Текст страницы

====

Продолжаем цикл бесед с профессором-востоковедом о разных версиях конца света, чтобы знать, к чему все-таки готовиться.
В прошлый раз мы говорили о гностической эсхатологии и её немножко незаконченном состоянии, потому что на самом деле для гностического взгляда мир не обладает никаким ценным качеством — если мир пропадёт, то ничего, главное, чтобы восстановился какой-то порядок.
Гностицизм противопоставлен реалистической библейской эсхатологии. С точки зрения традиционного верующего, каким мы его видим и в Библии, есть Бог, он сотворил мир, мир материален и дан человеку как данность, и он благой, потому что Бог его сотворил не из мира невидимого (как у Платона), а из ничего. И этому всему противостоит более сложная космология, имеющая, с одной стороны, иранские, а с другой стороны, греческие философские основания, на которых стоит гностицизм — что мир не благой, его сотворил злой Бог, и что человечество — это ошибка.
В прошлый раз мы с вами говорили о том, что гностицизм вызвал определённую реакцию, в частности, упоминали Ипполита Римского и других писателей. А теперь давайте посмотрим, как развивалось эсхатологическое упование в церковной среде уже в пределах более традиционного мировоззрения, основанного на библейском взгляде и попытках преодолеть гностическую энигму и гностический парадокс. В результате преодоление произошло двояким путём. Во-первых, был предложен христианский вариант гнозиса, и это был вариант для более спиритуалистических писателей святоотеческой эпохи. И он пошел по пути мистико-аскетического понимания эсхатологии. В преддверии конца света стало необходимо буквально уничтожать свое тело при помощи поста и разных упражнений, делать человека все менее телесным и тем готовить его к концу всего. Все это привело к исихазму, поздневизантийскому учению о видении нетварного света и особом избранничестве тех, кто посвятил себя духовно-телесным практикам.

====

Показанные строки
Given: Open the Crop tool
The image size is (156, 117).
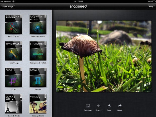Looking at the screenshot, I should click(x=14, y=77).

====

Задание
К какому учению, согласно тексту страницы, привело мистико-аскетическое понимание эсхатологии? Эти строки никак не связаны с текстом страницы.

Ответ
К исихазму, поздневизантийскому учению о видении нетварного света.